Menurut teks halaman, mengapa para investor enggan menanamkan modal di Indonesia? Jelaskan dalam satu atau dua kalimat.

### TEKS HALAMAN
*****

Mantan Ketua MPR Bambang Soesatyo Dorong Reformasi Hukum Nasional Melalui Penyederhanaan dan Omnibus Law
Obesitas Regulasi, Ancaman Serius bagi Sistem Hukum Indonesia
JAKARTA, PARLE.CO.ID — Anggota DPR sekaligus Dosen Program Doktor Ilmu Hukum di berbagai universitas ternama, Bambang Soesatyo, menyoroti persoalan serius dalam sistem hukum nasional, yakni obesitas regulasi. Menurutnya, kompleksitas hukum yang muncul dari tumpang tindih peraturan, desentralisasi pembentukan regulasi, serta lemahnya koordinasi antar instansi telah menurunkan efisiensi layanan publik dan kepercayaan masyarakat terhadap hukum.
Dalam perkuliahan mata kuliah “Pembaharuan Hukum Nasional” di Program Doktor Ilmu Hukum Universitas Borobudur, Sabtu (12/4/2025), Bamsoet mengungkapkan bahwa jumlah regulasi aktif di Indonesia telah mencapai lebih dari 43.800 aturan. Di antaranya, terdapat 8.684 Peraturan Menteri dan 15.982 Peraturan Daerah—dua jenis regulasi yang menyumbang tumpang tindih terbanyak.
Dampak Obesitas Regulasi: Investasi Tersendat, Birokrasi Kian Ruwet
Bambang Soesatyo menjelaskan bahwa tumpang tindih dan konflik antar regulasi menciptakan ketidakpastian hukum yang pada akhirnya membuat para investor enggan menanamkan modalnya di Indonesia. Pelayanan publik pun terdampak karena birokrasi yang tidak efisien dan lambannya respons pemerintah terhadap persoalan masyarakat.
“Ketidakpastian regulasi yang kompleks berdampak besar terhadap dunia usaha dan memperlambat pertumbuhan ekonomi nasional,” ujarnya. Ia menambahkan bahwa banyaknya lembaga yang berwenang menyusun regulasi turut menciptakan duplikasi kebijakan yang membingungkan dan kontraproduktif.

*****

### BLOK DATA
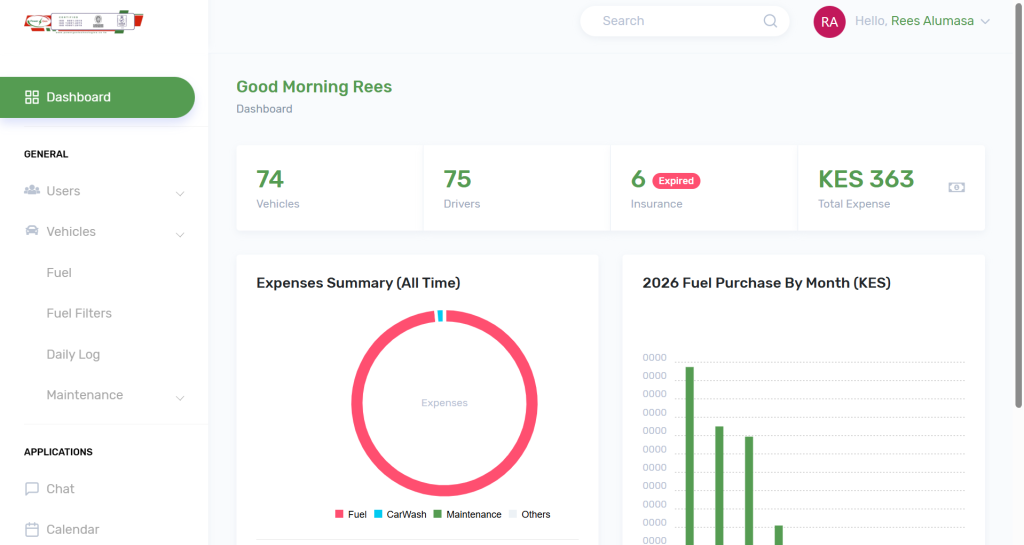1024x545 pixels.
Task: Click the RA user avatar
Action: click(x=829, y=21)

*****

### JAWABAN
Tumpang tindih dan konflik antarregulasi menciptakan ketidakpastian hukum. Ketidakpastian itulah yang pada akhirnya membuat para investor enggan menanamkan modalnya di Indonesia.